In Italia, politici e giornalisti sono di bocca buona e si bevono tutto. Capita però che il nostro sia pure presidente di turno del Consiglio europeo, dunque le sue parole varcano la cinta daziaria fino a Bruxelles e a Strasburgo. Ieri il capogruppo del Ppe all’Europarlamento, Manfred Weber, ha chiesto un parere al presidente della Commissione Jean-Claude Juncker sull’ultimo attacco renziano alla “tecnocrazia e burocrazia di Bruxelles”. Risposta: “Devo dire al mio caro amico Renzi che io non sono il capo di una banda di burocrati, forse lui lo è. Io sono il presidente della Commissione Ue, che merita rispetto, non meno dei governi”. Poteva aggiungere che il Pd di Renzi l’ha votato a quella carica, dunque non si capisce di che si lamenti. Ma ha preferito rivelare: “Prendo sempre appunti durante le riunioni, poi sento le dichiarazioni che vengono fatte fuori e spesso i due testi non coincidono”. Traduzione: Renzi fa il figo davanti ai giornalisti, ma poi a tu per tu diventa un agnellino di marzapane.

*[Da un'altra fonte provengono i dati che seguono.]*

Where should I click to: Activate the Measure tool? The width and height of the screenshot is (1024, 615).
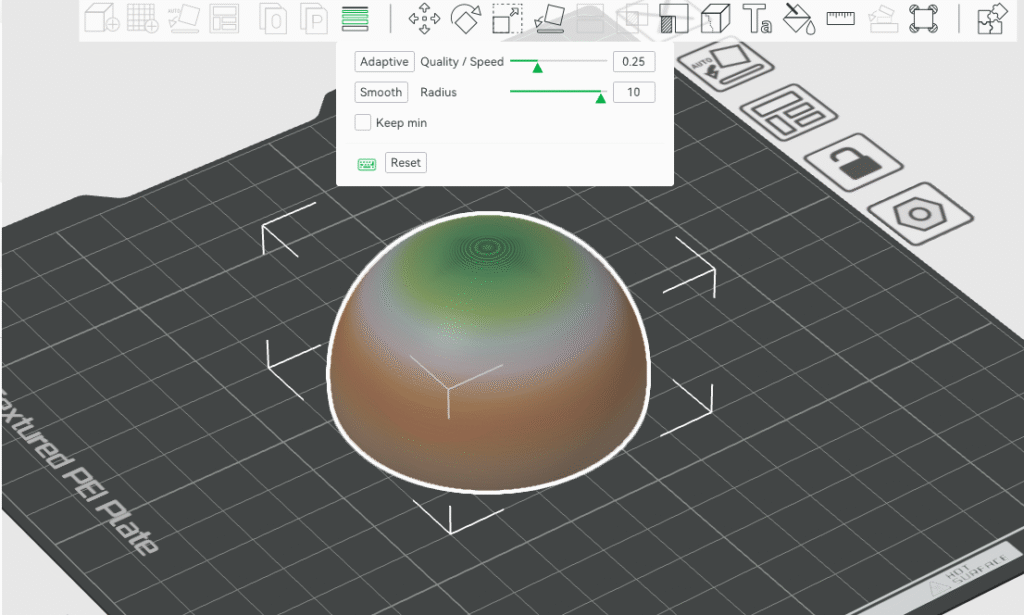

La tecnica funziona con la stampa italiana, sempre prodiga di titoli epici su Renzi in guerra con Juncker, in rotta con la Merkel, Renzi che strapazza la Bce, rompe con Barroso, gliela fa vedere ai burocrati e ai tecnocrati cattivi, contesta i trattati come lo “stupido fiscal compact”, vuole “cambiare l’Europa”, “respinge al mittente le lettere dell’Ue sulla finanziaria”, “piega l’Europa” e strappa “più flessibilità per i conti italiani”. Poi uno va a vedere le carte e scopre che di tutti quegli annunci non c’è traccia alcuna: solo un premier che si affretta a cambiare la manovra di 6 miliardi, scodinzolando agli ordini dell’Ue. Come Giandomenico Fracchia che, degradato a incartare i cioccolatini, si fa bello davanti ai colleghi minacciando fuoco e fiamme con il capufficio: “Ora mi sente, io lo mando a pulire i cessi!”. Poi, davanti alla sua porta, non osa neppure bussare e se la fa sotto.